Sie vertrat, gestützt auf ein von ihr eingeholtes Gutachten eines landwirtschaftlichen Amtssachverständigen, gleich der Behörde erster Instanz die Auffassung, daß der Kaufpreis von S 295,87/m2 den ortsüblichen Verkehrswert ohne ausreichende Begründung erheblich übersteigt. Zum Unterschied von der Erstbehörde, die sich (wenngleich nur in der Begründung ihres Bescheides) auf §3 Abs2 lith NÖ GVG 1989 gestützt hatte, berief sich die Grundverkehrs-Landeskommission auf §3 Abs2 litg dieses Gesetzes. Sie verneinte außerdem das Vorliegen der in §3 Abs3 litb NÖ GVG 1989 umschriebenen Voraussetzungen für die Erteilung der Zustimmung und ging demnach insbesonders davon aus, daß das Kaufgrundstück nicht im Sinne dieser Vorschrift zum Zweck der Errichtung oder Vergrößerung einer gewerblichen, industriellen oder bergbaulichen Anlage bestimmt sei.

3.a) Ein die grundverkehrsbehördliche Zustimmung versagender Bescheid greift iS der ständigen Rechtsprechung des Verfassungsgerichtshofes (s. etwa VfSlg. 6735/1972, 7539/1975, jeweils mit Hinweisen auf Vorjudikatur) in das Eigentum (auch) des Erwerbers ein.

Ein solcher Eingriff wäre nach der ständigen Rechtsprechung des Verfassungsgerichtshofes (s. etwa VfSlg. 11413/1987, 12119/1989, S. 14) dann verfassungswidrig, wenn der Bescheid entweder ohne jede gesetzliche Grundlage oder unter Heranziehung eines verfassungswidrigen Gesetzes erlassen worden wäre, wobei die denkunmögliche Anwendung des Gesetzes als Gesetzlosigkeit anzusehen ist. Ein derartiger Fall läge nur dann vor, wenn die Behörde einen so schweren Fehler begangen hätte, daß dieser mit Gesetzlosigkeit auf eine Stufe zu stellen wäre (vgl. etwa VfSlg. 9693/1983, 10566/1985).

b) Der beschwerdeführende Fonds zieht zwar die Verfassungsmäßigkeit der den angefochtenen Bescheid inhaltlich tragenden gesetzlichen Vorschriften nicht in Zweifel, er wirft jedoch der Grundverkehrs-Landeskommission vor, ihn durch eine denkunmögliche und willkürliche Anwendung dieser Vorschriften in den verfassungsgesetzlich gewährleisteten Rechten auf Unversehrtheit des Eigentums und auf Gleichheit aller Staatsbürger vor dem Gesetz verletzt zu haben.
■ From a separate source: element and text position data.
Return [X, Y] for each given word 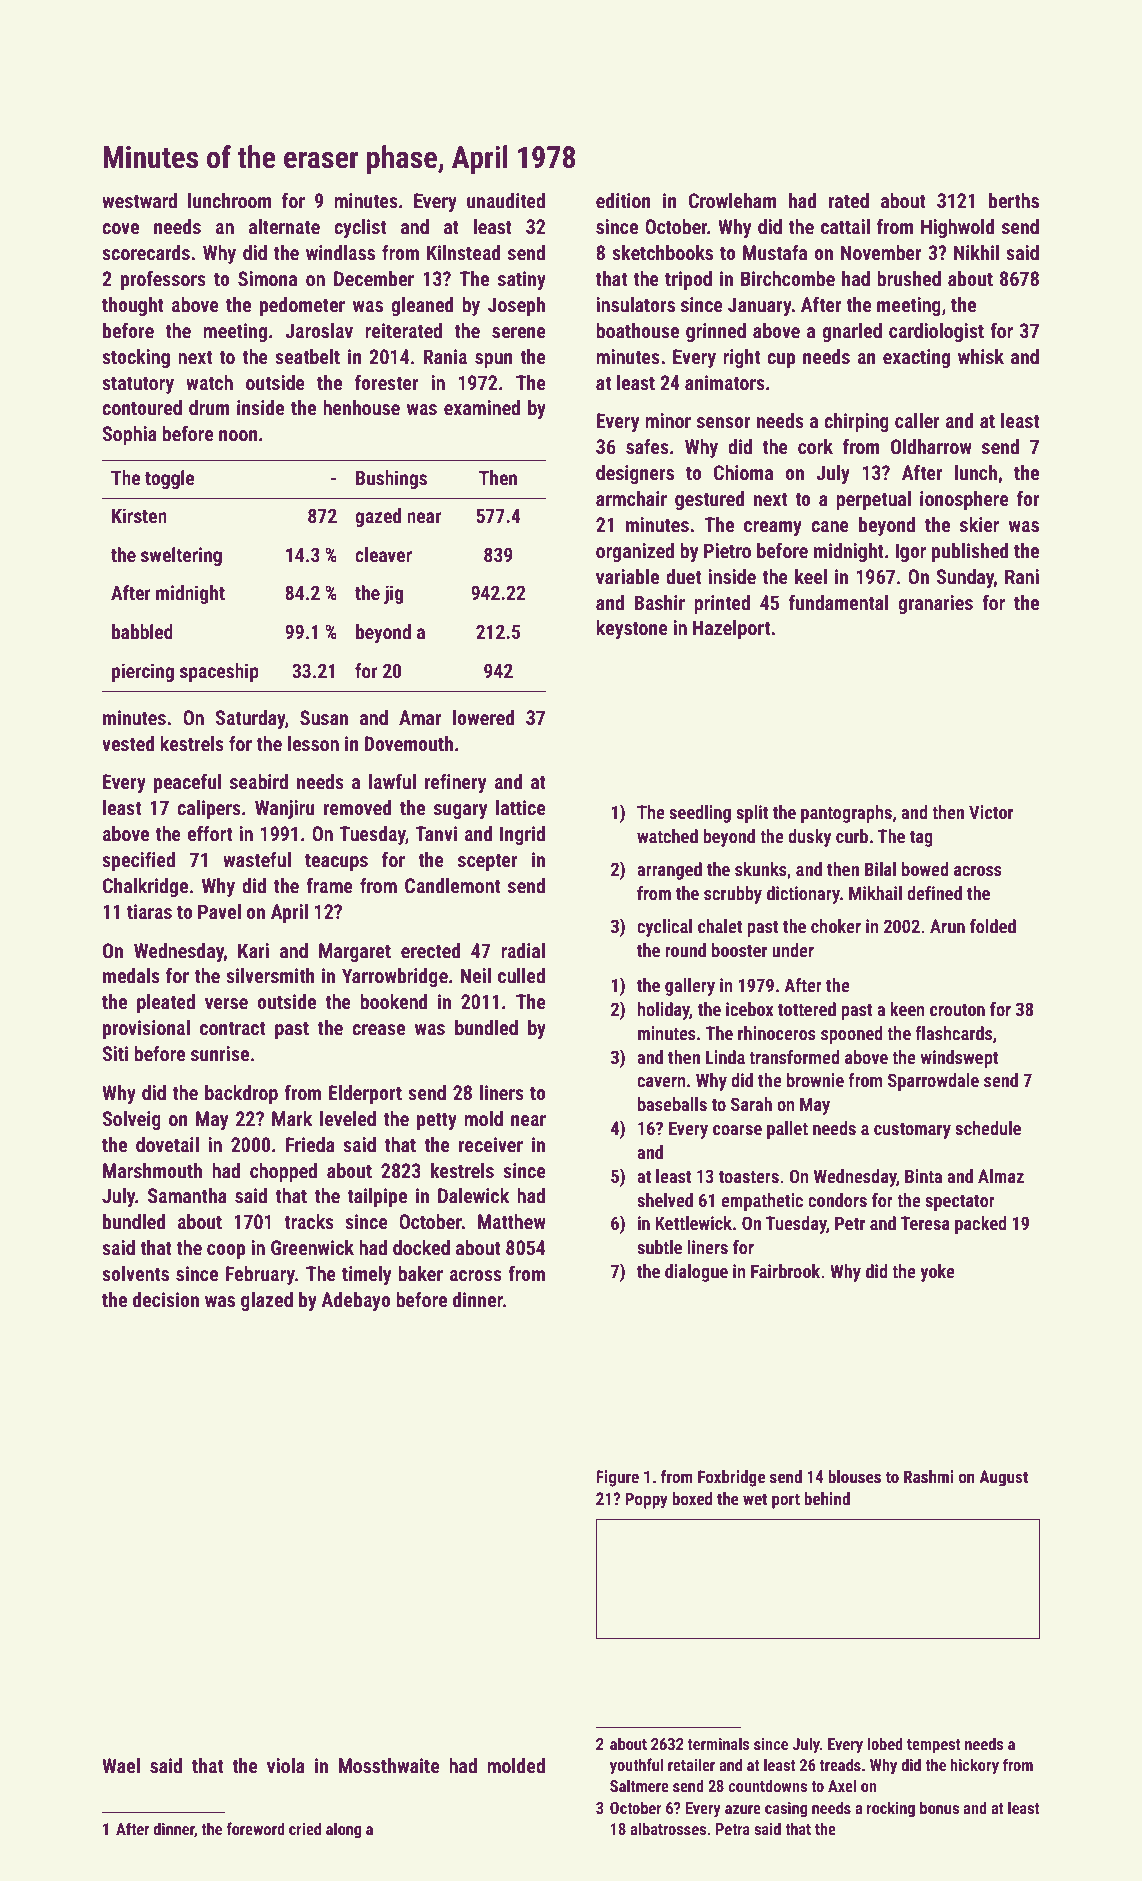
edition [623, 200]
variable [627, 576]
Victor [991, 812]
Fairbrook [785, 1271]
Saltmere [639, 1785]
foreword [255, 1828]
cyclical [664, 928]
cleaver [383, 554]
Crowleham [733, 200]
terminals [719, 1743]
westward [139, 200]
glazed [267, 1301]
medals [131, 975]
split [752, 814]
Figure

Dies trifft nach dem Beschwerdevorbringen einmal insofern zu, als die belangte Behörde bei der Ermittlung des ortsüblichen Verkehrswertes außer acht gelassen habe, daß vom Amtssachverständigen nach seinem eigenen Bekunden in einem vergleichbaren Fall ein Kaufpreis von

S 300.-/m2 als angemessen beurteilt worden sei, und daß sie ferner nicht geprüft habe, ob der Kaufpreis den ortsüblichen Verkehrswert ohne ausreichende Begründung erheblich übersteigt. Dabei habe sie insbesondere den Umstand nicht berücksichtigt, daß die Verkäuferin bereits im Jahre 1986 für das Kaufgrundstück einen Kaufpreis von S 250.-/m2 entrichtet habe. Zum anderen habe die Grundverkehrs-Landeskommission insofern willkürlich gehandelt, als sie die Versagung der Zustimmung auch auf das Argument gestützt habe, daß das Kaufgrundstück nicht unmittelbar für die Errichtung oder Vergrößerung einer gewerblichen (industriellen oder bergbaulichen) Anlage bestimmt sei. Dabei habe sie nämlich verkannt, daß das Kaufgrundstück nach dem Vorbringen des beschwerdeführenden Fonds auch künftighin landwirtschaftlich genutzt werden solle, weil es im Tauschwege Landwirten zur landwirtschaftlichen Nutzung als Ersatz für Grundflächen übertragen werden solle, die von den Landwirten für die - vom beschwerdeführenden Fonds zu fördernde - Betriebsansiedlung zur Verfügung gestellt werden.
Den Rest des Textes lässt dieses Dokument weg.